* **Exercise requirements**
In this exercise, return only the lines that run from the line with "You are a computer-use agent." to the end of the entries below, both included. Pictures are not copied.

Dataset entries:

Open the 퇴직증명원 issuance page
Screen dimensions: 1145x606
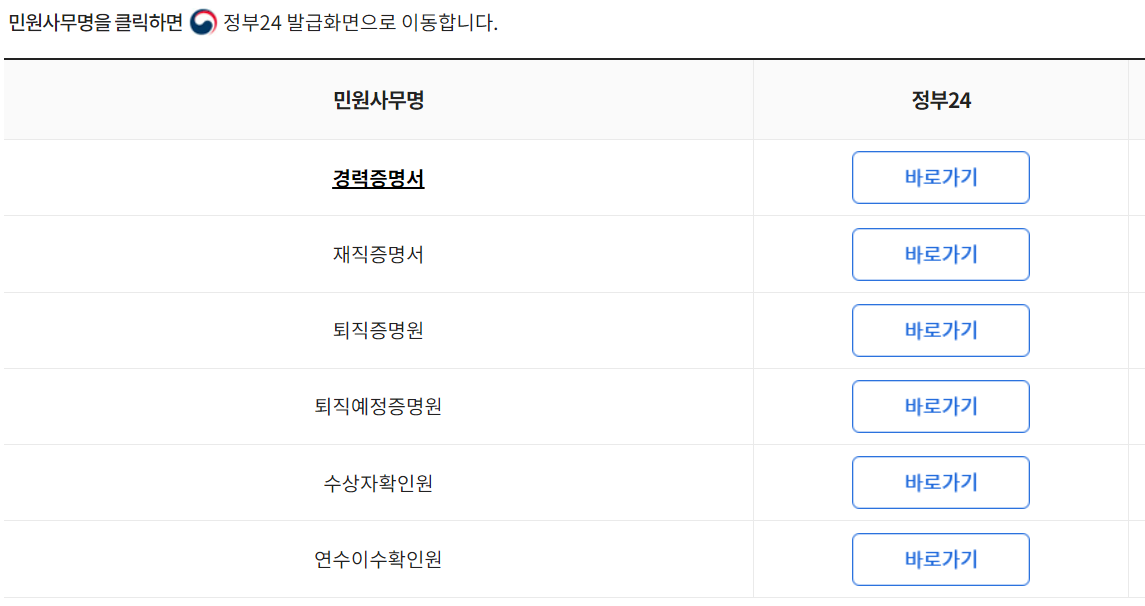378,330
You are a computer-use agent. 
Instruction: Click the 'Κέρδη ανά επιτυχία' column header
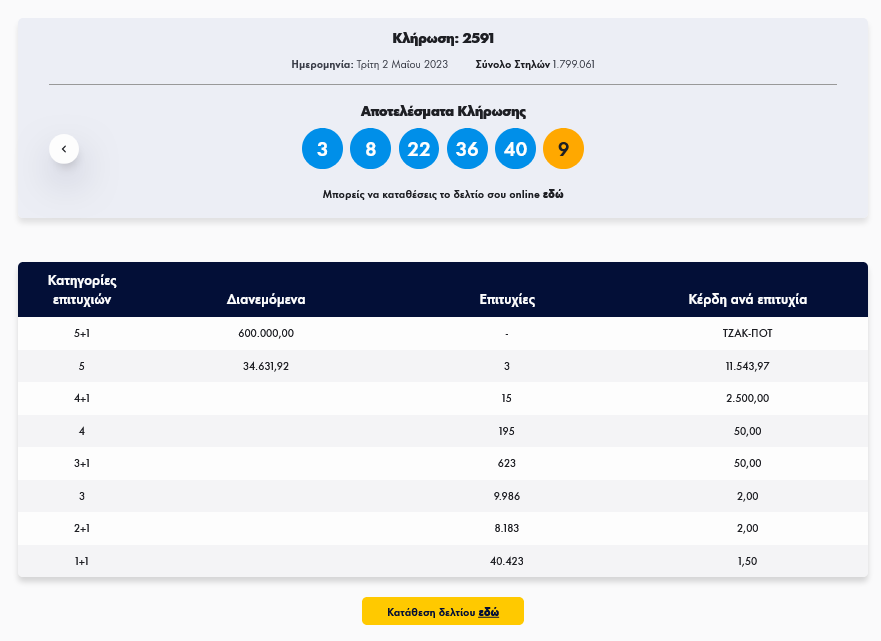pos(747,299)
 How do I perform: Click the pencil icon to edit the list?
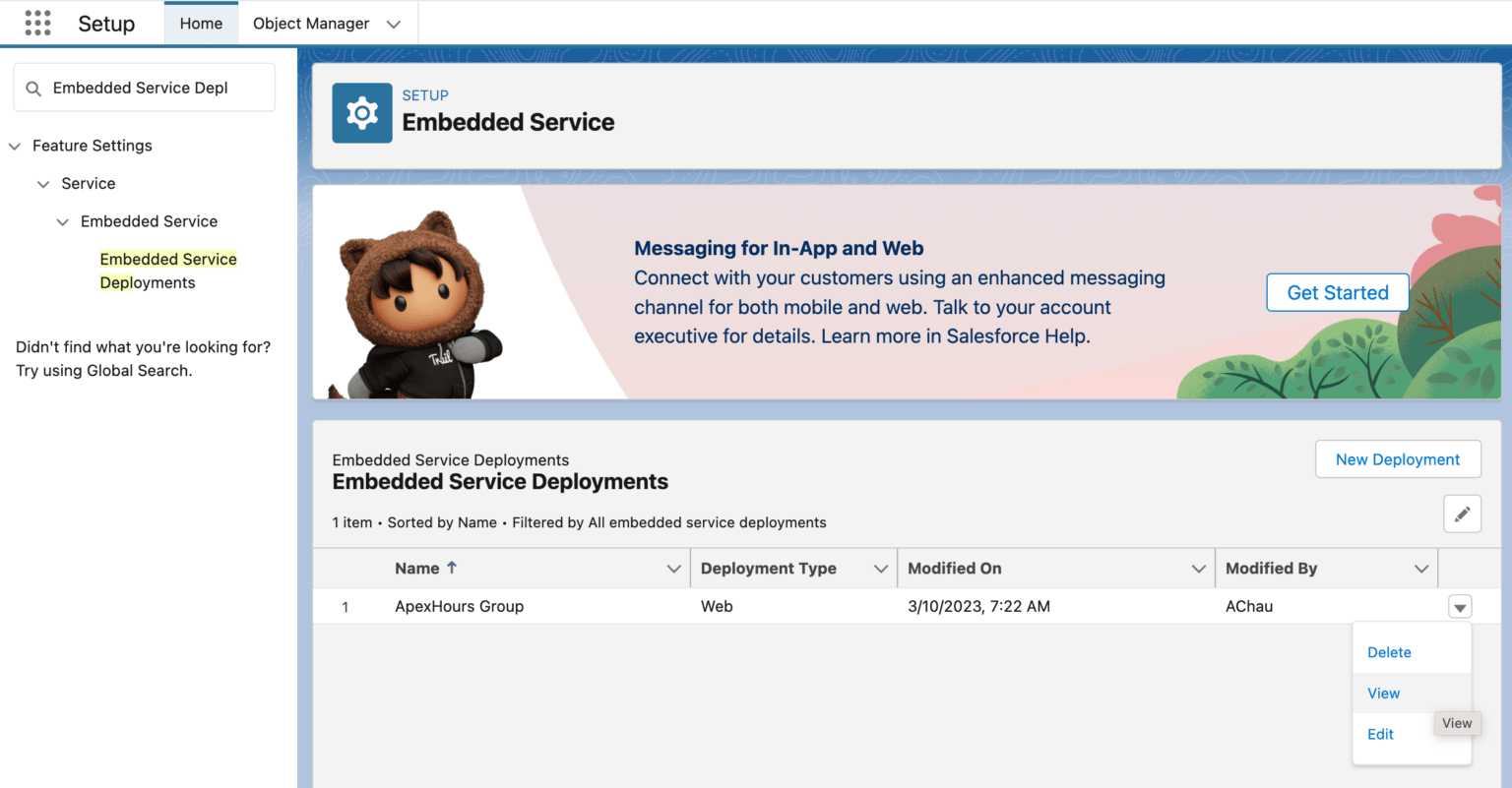1462,514
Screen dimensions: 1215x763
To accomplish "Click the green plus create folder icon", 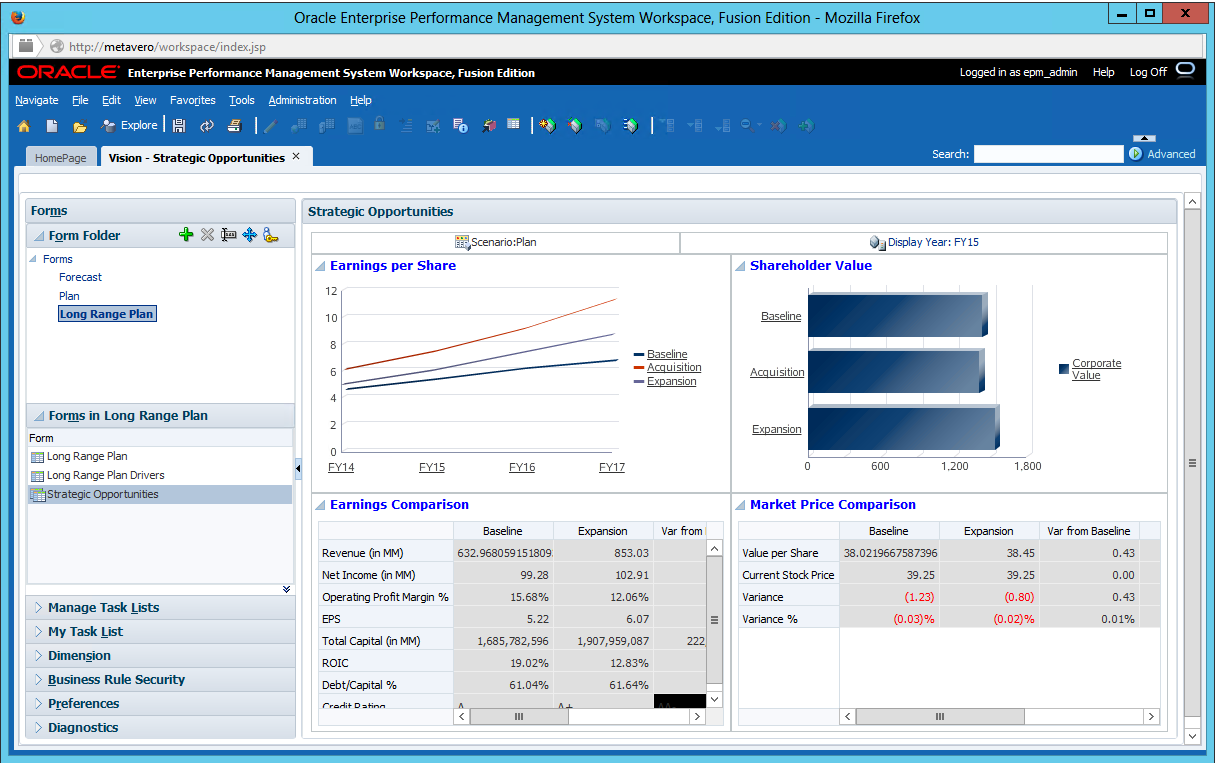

* **Result below**
You are a computer-use agent. 
Instruction: Click the 'Κέρδη ανά επιτυχία' column header
pos(747,299)
 How do I perform: Click the pencil icon to edit the list?
1462,514
Screen dimensions: 1215x763
To accomplish "Click the green plus create folder icon", 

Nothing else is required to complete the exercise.